[[ GIVEN ENTRIES, beginning ]]

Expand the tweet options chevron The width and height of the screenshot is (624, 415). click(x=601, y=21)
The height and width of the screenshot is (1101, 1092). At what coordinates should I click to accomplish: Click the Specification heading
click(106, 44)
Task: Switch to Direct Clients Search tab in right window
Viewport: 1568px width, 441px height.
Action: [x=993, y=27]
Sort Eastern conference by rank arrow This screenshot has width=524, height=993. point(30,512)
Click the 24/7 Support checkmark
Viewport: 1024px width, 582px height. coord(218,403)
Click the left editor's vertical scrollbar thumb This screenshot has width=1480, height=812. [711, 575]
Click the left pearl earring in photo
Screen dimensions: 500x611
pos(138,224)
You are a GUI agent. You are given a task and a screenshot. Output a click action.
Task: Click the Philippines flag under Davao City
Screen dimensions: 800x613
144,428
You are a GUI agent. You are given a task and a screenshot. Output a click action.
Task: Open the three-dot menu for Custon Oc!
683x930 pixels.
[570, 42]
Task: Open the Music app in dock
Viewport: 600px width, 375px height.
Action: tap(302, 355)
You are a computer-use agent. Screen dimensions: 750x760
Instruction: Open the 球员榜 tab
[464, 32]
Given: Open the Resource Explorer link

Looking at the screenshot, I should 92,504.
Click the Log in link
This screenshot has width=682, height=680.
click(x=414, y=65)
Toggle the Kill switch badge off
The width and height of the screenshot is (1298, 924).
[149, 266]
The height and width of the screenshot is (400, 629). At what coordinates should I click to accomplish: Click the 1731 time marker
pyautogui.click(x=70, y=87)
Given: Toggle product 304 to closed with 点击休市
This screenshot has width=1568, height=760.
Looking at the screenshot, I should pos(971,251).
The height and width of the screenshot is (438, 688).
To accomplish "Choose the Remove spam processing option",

[[ GIVEN ENTRIES, end ]]

● **EXERCISE**
Repeat every record, keeping each line exactly as it is.

● **SOLUTION FOR THIS PROBLEM**
Expand the tweet options chevron The width and height of the screenshot is (624, 415). click(x=601, y=21)
The height and width of the screenshot is (1101, 1092). At what coordinates should I click to accomplish: Click the Specification heading
click(106, 44)
Task: Switch to Direct Clients Search tab in right window
Viewport: 1568px width, 441px height.
Action: [x=993, y=27]
Sort Eastern conference by rank arrow This screenshot has width=524, height=993. point(30,512)
Click the 24/7 Support checkmark
Viewport: 1024px width, 582px height. coord(218,403)
Click the left editor's vertical scrollbar thumb This screenshot has width=1480, height=812. [711, 575]
Click the left pearl earring in photo
Screen dimensions: 500x611
pos(138,224)
You are a GUI agent. You are given a task and a screenshot. Output a click action.
Task: Click the Philippines flag under Davao City
Screen dimensions: 800x613
144,428
You are a GUI agent. You are given a task and a screenshot. Output a click action.
Task: Open the three-dot menu for Custon Oc!
683x930 pixels.
[570, 42]
Task: Open the Music app in dock
Viewport: 600px width, 375px height.
Action: tap(302, 355)
You are a computer-use agent. Screen dimensions: 750x760
Instruction: Open the 球员榜 tab
[464, 32]
Given: Open the Resource Explorer link

Looking at the screenshot, I should 92,504.
Click the Log in link
This screenshot has width=682, height=680.
click(x=414, y=65)
Toggle the Kill switch badge off
The width and height of the screenshot is (1298, 924).
[149, 266]
The height and width of the screenshot is (400, 629). At what coordinates should I click to accomplish: Click the 1731 time marker
pyautogui.click(x=70, y=87)
Given: Toggle product 304 to closed with 点击休市
This screenshot has width=1568, height=760.
Looking at the screenshot, I should pos(971,251).
The height and width of the screenshot is (438, 688).
To accomplish "Choose the Remove spam processing option",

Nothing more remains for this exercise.